CMS Modernizes Payment Accuracy and Significantly Cuts Spending Waste while Improving Chronic Disease Management for Medicare Beneficiaries

CMS.gov - Press Release 10/31/2025 - CMS Modernizes Payment Accuracy and Significantly Cuts Spending... 

 

excerpts from the above link ~

The Centers for Medicare & Medicaid Services (CMS) is increasing quality of care for Medicare beneficiaries while significantly reducing unnecessary spending and promoting payment accuracy. The calendar year (CY) 2026 Medicare Physician Fee Schedule (PFS) final rule advances primary care management through improved quality measures, reduces waste and unnecessary use of skin substitutes, and introduces a new payment model focused on improving care for chronic disease management.

 

Modernizing Payment Accuracy 

In the CY 2026 Physician Fee Schedule (PFS) final rule, CMS is finalizing a modest -2.5% efficiency adjustment to select services to better recognize that some services are likely to become more efficient over time, as compared to time-based services like office visits or behavioral health therapy.

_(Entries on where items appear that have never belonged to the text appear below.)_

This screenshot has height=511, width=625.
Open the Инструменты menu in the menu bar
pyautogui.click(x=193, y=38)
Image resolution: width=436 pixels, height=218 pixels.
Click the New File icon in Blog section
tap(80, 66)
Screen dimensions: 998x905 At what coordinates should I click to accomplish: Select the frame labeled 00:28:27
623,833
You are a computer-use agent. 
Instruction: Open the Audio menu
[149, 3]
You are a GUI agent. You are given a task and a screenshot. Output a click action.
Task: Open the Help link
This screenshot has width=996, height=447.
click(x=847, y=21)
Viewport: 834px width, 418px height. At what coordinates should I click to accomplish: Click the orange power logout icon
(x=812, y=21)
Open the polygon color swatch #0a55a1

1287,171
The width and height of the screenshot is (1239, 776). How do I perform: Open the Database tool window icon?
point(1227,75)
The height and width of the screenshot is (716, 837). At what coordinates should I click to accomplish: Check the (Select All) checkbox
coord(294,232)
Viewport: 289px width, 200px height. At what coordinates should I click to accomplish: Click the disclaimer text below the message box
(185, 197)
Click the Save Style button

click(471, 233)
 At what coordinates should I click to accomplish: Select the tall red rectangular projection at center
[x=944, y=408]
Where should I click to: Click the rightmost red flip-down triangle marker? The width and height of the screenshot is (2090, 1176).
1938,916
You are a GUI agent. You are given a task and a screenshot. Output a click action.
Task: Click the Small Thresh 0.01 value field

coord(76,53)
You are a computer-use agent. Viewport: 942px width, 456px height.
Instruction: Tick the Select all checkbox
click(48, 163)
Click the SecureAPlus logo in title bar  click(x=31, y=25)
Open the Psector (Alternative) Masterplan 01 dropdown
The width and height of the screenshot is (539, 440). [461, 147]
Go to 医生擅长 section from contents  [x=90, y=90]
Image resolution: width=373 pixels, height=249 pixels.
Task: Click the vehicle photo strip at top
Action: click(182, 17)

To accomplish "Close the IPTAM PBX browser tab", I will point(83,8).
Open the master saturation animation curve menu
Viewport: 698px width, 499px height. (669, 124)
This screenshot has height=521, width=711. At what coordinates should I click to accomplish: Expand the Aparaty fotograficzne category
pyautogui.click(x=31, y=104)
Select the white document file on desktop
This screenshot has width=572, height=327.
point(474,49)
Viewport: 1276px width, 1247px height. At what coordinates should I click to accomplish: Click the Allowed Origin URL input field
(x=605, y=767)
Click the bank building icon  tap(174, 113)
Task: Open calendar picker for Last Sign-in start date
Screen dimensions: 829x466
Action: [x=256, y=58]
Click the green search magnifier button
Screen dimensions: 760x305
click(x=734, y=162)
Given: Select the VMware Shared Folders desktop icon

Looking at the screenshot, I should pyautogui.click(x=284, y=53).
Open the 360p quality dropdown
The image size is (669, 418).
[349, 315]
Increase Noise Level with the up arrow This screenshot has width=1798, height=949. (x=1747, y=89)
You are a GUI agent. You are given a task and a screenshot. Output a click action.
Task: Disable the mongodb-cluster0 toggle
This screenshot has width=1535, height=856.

The efficiency adjustment targets services that have likely become able to be furnished more efficiently over time but still retain valuations based on outdated assumptions. Examples include surgical procedures, diagnostic imaging interpretation, outpatient interventions, interventional pain management, and orthopedic services. These tend to benefit from technological advancements or standardized workflows that reduce time and resource use, without corresponding payment adjustments.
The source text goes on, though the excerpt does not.